• TASK DETAILS: Scan each line of the records for the word "computer" and extract the ones that have it.

[Stored data entries]

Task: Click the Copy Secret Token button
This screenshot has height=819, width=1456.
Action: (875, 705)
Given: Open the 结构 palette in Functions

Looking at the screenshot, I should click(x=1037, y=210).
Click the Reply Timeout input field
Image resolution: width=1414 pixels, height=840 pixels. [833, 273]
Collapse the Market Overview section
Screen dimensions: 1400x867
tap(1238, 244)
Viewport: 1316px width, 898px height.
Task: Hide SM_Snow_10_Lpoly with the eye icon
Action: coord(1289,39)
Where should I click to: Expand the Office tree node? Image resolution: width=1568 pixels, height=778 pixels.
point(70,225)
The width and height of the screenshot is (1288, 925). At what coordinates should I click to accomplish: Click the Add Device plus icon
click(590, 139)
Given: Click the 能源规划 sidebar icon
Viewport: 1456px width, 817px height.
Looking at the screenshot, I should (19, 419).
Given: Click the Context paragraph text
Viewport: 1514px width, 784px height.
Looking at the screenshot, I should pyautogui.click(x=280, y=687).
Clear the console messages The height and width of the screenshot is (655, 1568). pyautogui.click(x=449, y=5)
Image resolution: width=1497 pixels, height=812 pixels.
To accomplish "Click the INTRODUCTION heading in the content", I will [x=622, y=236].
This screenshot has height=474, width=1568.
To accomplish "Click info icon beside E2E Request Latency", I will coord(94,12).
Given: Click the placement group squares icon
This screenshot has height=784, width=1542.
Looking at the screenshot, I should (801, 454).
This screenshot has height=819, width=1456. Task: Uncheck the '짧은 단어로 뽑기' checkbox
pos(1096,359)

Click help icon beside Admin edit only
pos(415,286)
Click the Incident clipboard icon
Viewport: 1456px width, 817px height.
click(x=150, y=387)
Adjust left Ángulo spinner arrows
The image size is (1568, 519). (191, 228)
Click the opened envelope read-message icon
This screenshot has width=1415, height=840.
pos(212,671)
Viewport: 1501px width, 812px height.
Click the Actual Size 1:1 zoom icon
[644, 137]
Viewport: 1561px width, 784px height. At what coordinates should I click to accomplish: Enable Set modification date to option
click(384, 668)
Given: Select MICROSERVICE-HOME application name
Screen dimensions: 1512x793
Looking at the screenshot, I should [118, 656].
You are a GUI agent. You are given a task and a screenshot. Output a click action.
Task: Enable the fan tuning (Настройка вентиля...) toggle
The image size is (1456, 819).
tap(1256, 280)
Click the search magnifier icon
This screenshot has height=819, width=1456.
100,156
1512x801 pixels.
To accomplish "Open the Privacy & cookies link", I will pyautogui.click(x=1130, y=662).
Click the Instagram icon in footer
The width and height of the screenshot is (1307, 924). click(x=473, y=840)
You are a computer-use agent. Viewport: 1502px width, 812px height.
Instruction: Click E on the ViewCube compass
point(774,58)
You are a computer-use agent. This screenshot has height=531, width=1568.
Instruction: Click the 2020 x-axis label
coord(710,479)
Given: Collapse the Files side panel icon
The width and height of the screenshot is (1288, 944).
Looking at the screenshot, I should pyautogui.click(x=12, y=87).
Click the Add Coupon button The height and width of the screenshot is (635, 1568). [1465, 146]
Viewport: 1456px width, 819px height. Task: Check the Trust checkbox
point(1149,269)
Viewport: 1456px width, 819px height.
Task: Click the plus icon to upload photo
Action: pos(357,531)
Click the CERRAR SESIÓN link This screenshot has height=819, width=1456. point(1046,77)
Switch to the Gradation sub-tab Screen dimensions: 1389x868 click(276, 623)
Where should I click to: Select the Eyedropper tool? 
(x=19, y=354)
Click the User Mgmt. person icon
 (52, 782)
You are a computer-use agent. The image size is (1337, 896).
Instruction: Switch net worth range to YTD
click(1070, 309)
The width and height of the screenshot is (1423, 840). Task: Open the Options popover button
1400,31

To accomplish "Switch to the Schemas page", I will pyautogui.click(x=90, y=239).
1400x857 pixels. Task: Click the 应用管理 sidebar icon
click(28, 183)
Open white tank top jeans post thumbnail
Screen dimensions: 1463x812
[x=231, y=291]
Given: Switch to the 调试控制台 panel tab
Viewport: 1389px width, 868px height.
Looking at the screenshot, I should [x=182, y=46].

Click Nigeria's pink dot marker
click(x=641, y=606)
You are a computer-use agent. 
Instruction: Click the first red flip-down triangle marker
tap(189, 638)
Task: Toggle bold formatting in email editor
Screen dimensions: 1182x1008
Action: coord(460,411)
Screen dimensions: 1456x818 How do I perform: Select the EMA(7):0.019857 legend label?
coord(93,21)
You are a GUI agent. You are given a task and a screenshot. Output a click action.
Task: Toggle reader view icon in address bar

• PROBLEM SOLUTION:
You are a computer-use agent. Viewport: 1502px width, 812px height.
You are a computer-use agent. This screenshot has height=531, width=1568.
You are a computer-use agent. The image size is (1337, 896).
You are a computer-use agent. 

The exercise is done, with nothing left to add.